Lucía, que se convirtió en una estudiante brillante -cursó Comercio con tan sólo catorce años-, perdió el contacto con su madre, después de que ésta la culpara de la muerte de su hermano. «En cada carta me recriminaba que no había cuidado de él», revela. La herida duele todavía hoy. Tiene una hermana de setenta años a la que ni siquiera conoce. Prefiere no hablar de «las miserias». Se casó y tuvo once hijos, pese a que los médicos la dijeron que no podría quedarse embarazada. Ellos, y sus nada menos que 33 nietos, son su mayor alegría. Se quedó viuda a los 54 años y tuvo que «trabajar de sol a sol». No se considera una persona «valiente», sino «de fe». Por ello, confía en que el documental sirva para que las nuevas generaciones sepan la tragedia que deja tras de sí una guerra.

José Henales

«Desconecté de todo, de mi madre, de la guerra…»

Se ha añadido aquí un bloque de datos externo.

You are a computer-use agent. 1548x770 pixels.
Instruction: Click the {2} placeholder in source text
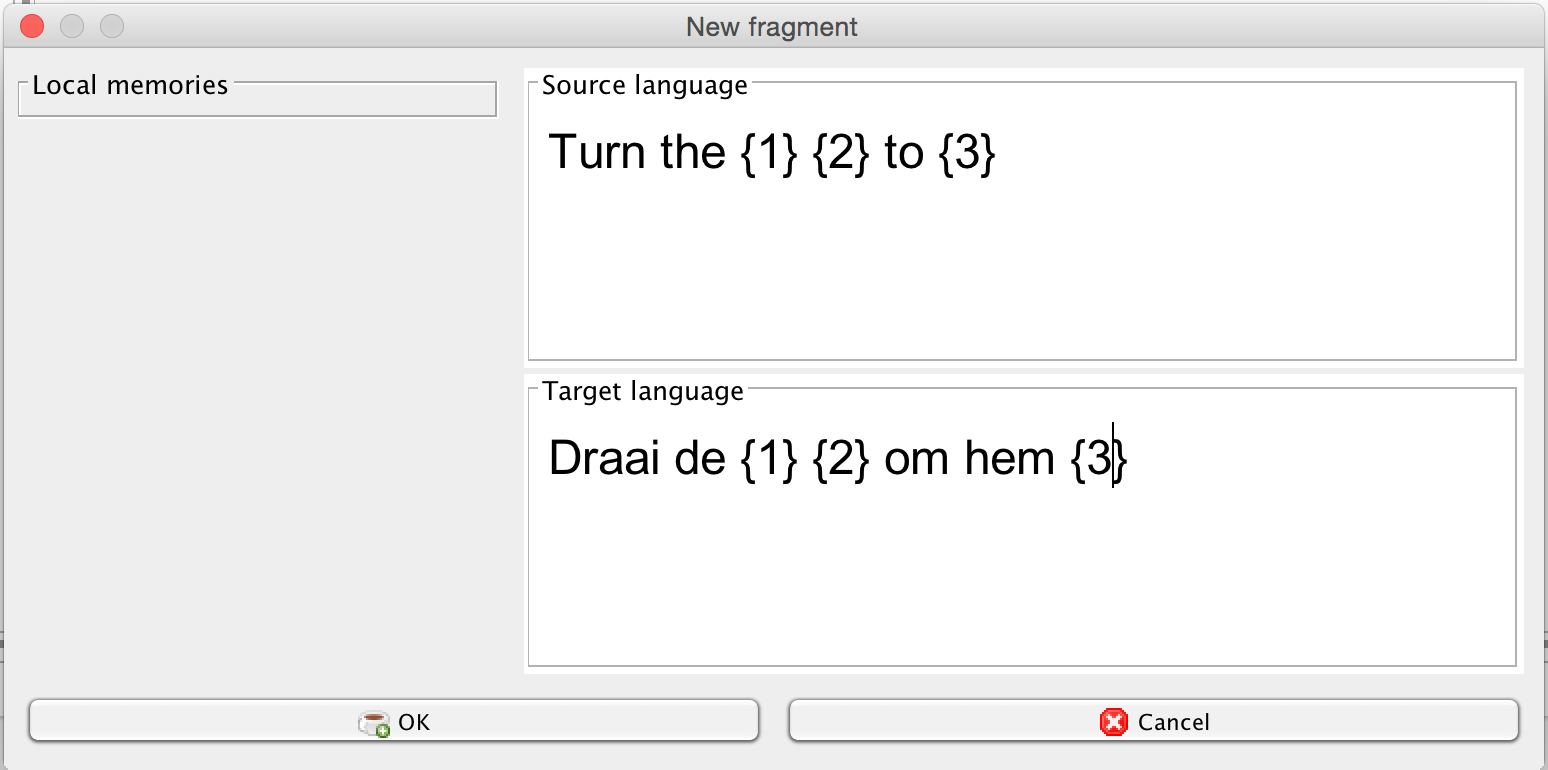[842, 153]
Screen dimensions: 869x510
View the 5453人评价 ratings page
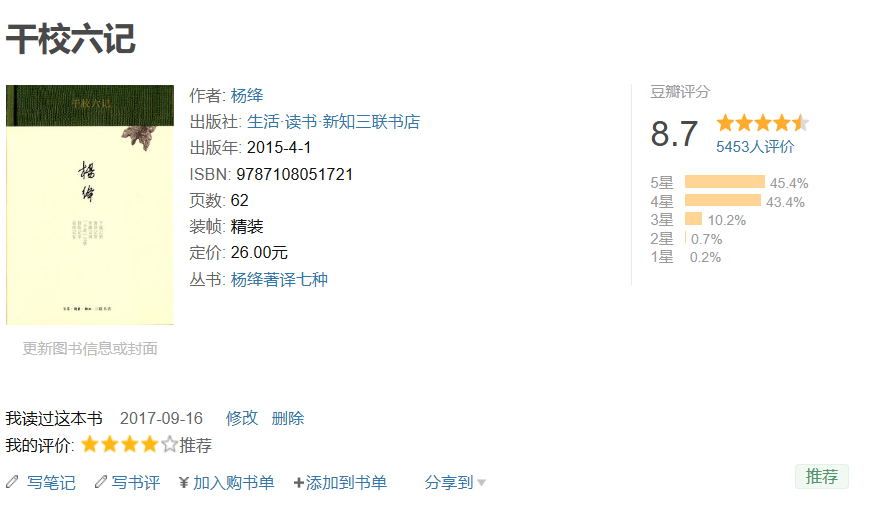pos(755,147)
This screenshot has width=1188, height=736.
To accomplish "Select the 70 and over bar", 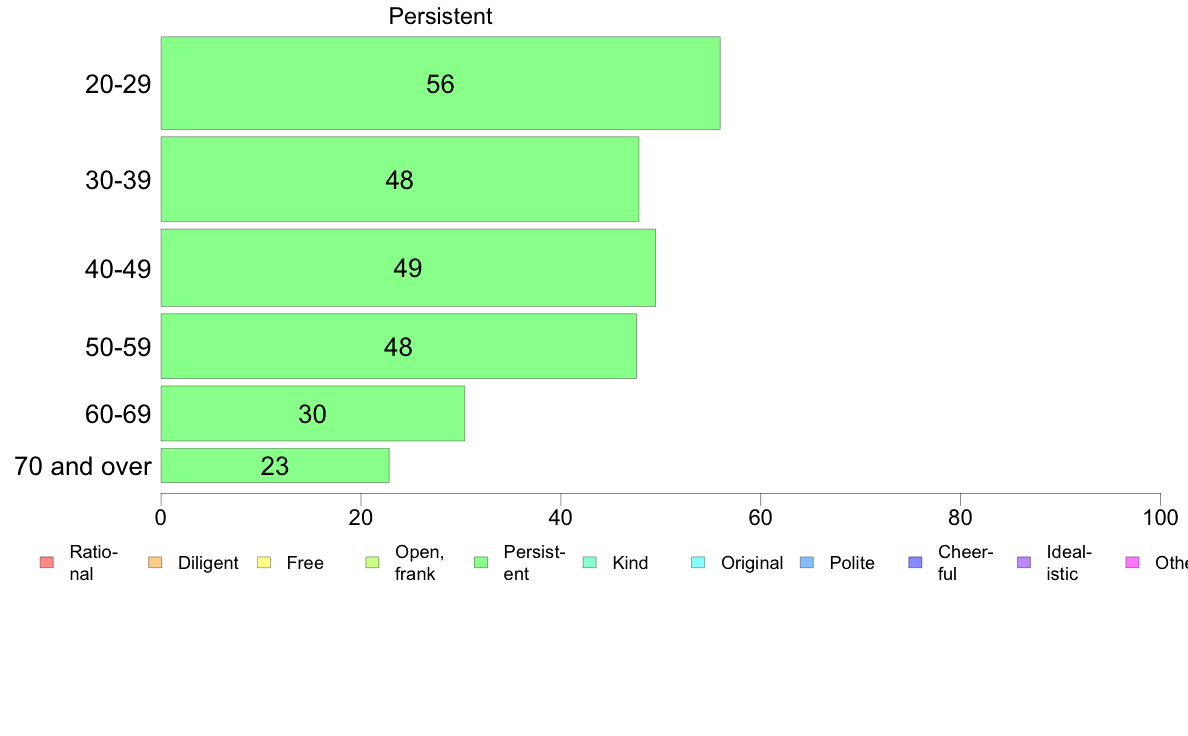I will pos(275,465).

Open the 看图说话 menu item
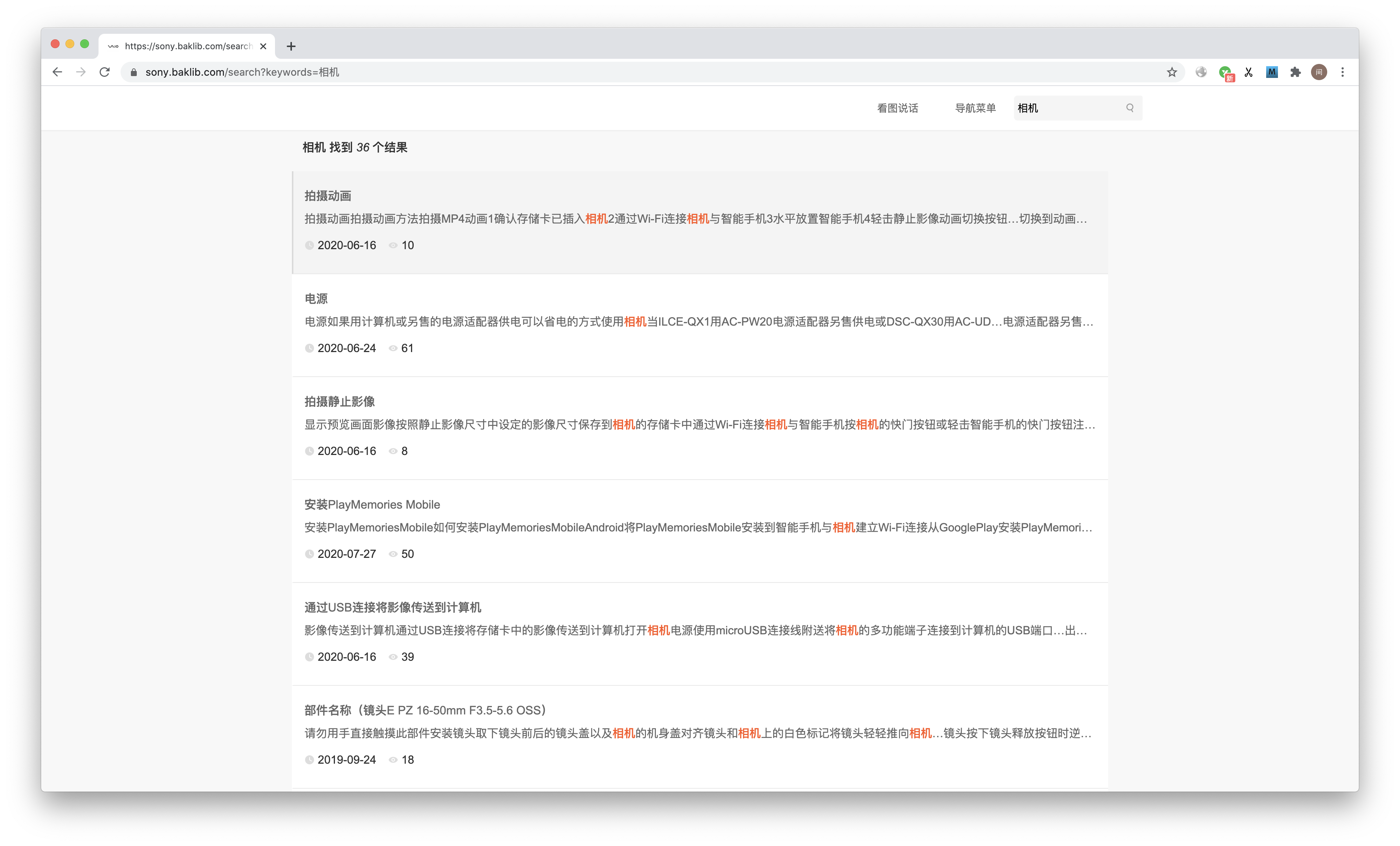pyautogui.click(x=897, y=108)
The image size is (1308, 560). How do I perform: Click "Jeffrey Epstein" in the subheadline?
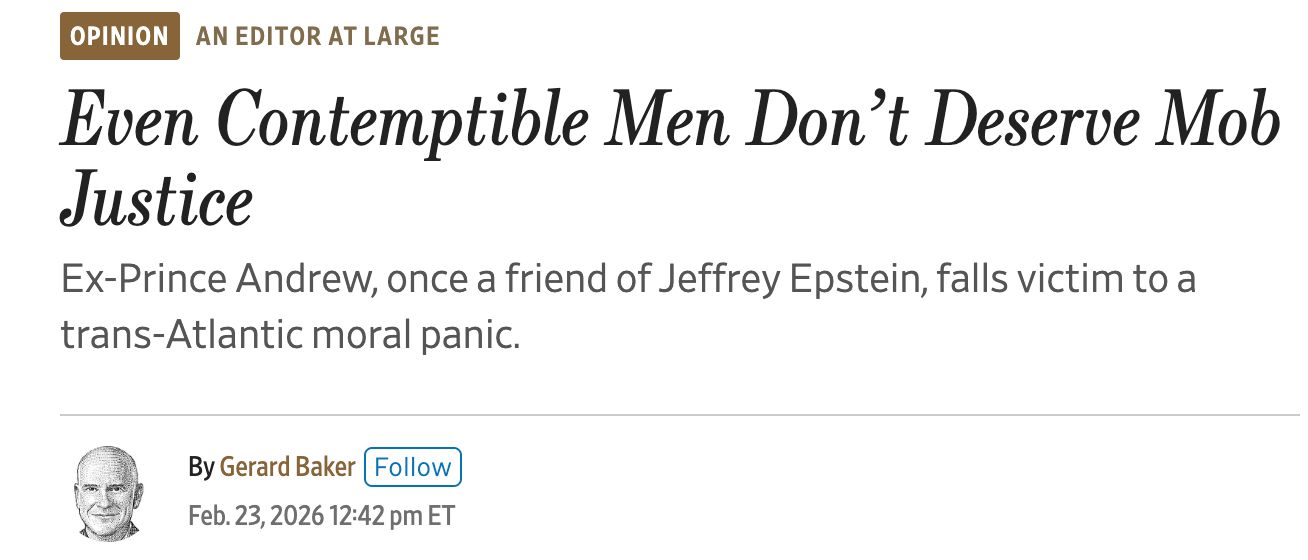[790, 279]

Natural de Balmaseda, recuerda el día que tuvo que abandonar Euskadi «como si fuera ayer». «No se olvida nunca. Estábamos en guerra y separaban a los niños de su tierra», resume. José Henales tenía 9 años cuando su madre le envió a Rusia junto a su hermano mayor, de 11. Y si algo tiene claro es que él «nunca mandaría lejos a un hijo». «Sé que no fue algo bueno», opina. Preguntas como ‘¿por qué nos mandan fuera de casa?’ o ‘¿por qué a mí?’, han recorrido su mente durante mucho tiempo. Nunca olvidó su casa, aunque en los hogares infantiles rusos estuvieron «muy bien atendidos». «Los cuatro primeros años fueron los más felices de mi vida. Era pequeño y desconecté del todo. De la guerra, de mi madre, de mi abuela…», señala.

José volvió a ver a su madre, que había huido a Francia con otro de sus hermanos, en 1964, pero «no fue como esperaba». «Se supone que una madre es lo más grande porque es la que más te quiere, pero no sentí nada», admite. Henales prefiere recordar aquella experiencia «sin resentimiento, sin dolor», pero le resulta difícil. Nunca volvió a España. «No me ilusionaba porque nadie de mi familia me dijo que regresara. Uno siente que algo se perdió para siempre, aunque entonces eras un niño y no sabías hasta qué punto».